Give back the lines below word for word, leaving out the pictures.

◆ **Listing**:
▼

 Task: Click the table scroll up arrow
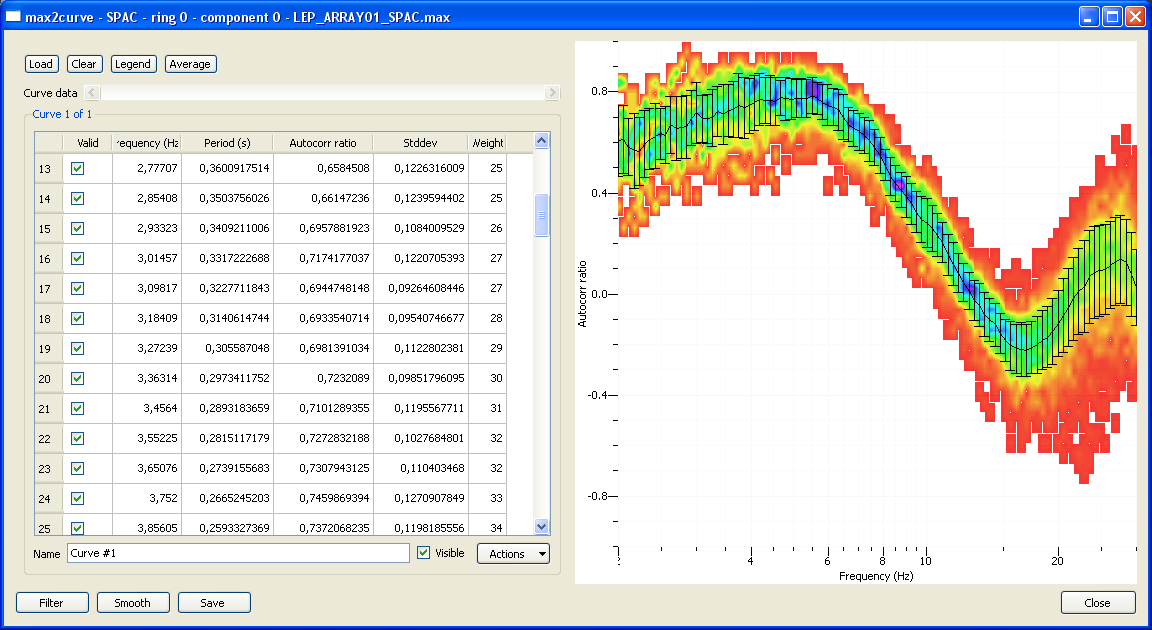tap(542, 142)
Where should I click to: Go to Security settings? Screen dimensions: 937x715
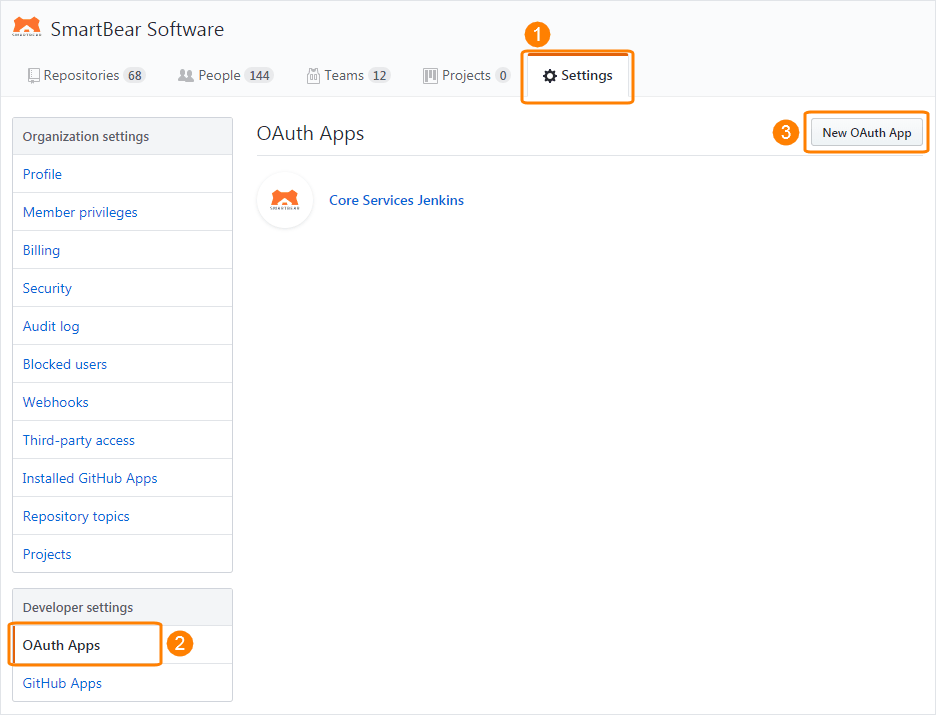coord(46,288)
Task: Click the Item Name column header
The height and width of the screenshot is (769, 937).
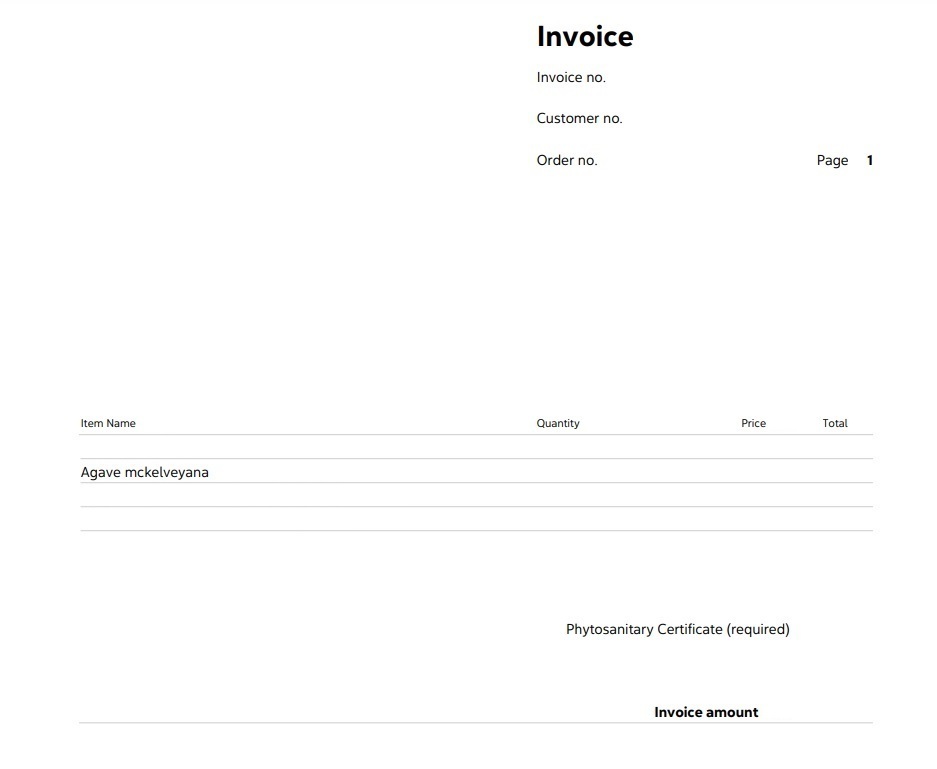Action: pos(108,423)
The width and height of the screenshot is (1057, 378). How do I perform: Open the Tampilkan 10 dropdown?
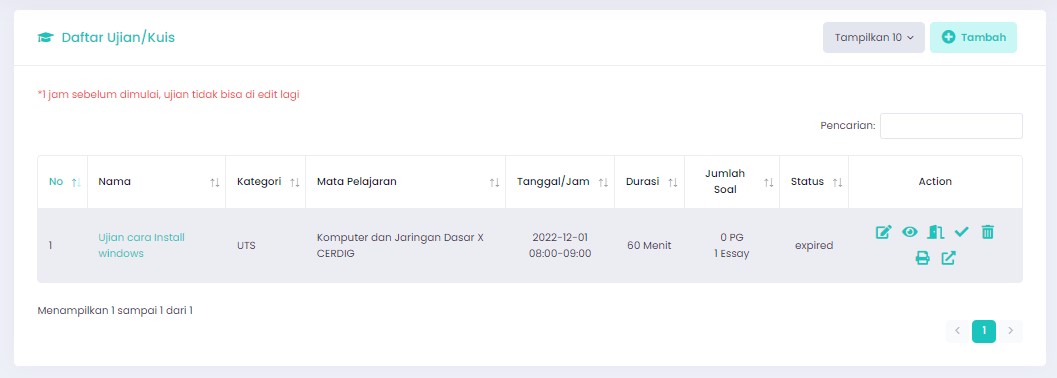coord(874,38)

▲

◆ **Answer to this task**:
 Task: Click the table scroll up arrow
tap(542, 142)
Where should I click to: Go to Security settings? Screen dimensions: 937x715
coord(46,288)
Task: Click the Item Name column header
The height and width of the screenshot is (769, 937).
Action: pos(108,423)
The width and height of the screenshot is (1057, 378). How do I perform: Open the Tampilkan 10 dropdown?
coord(874,38)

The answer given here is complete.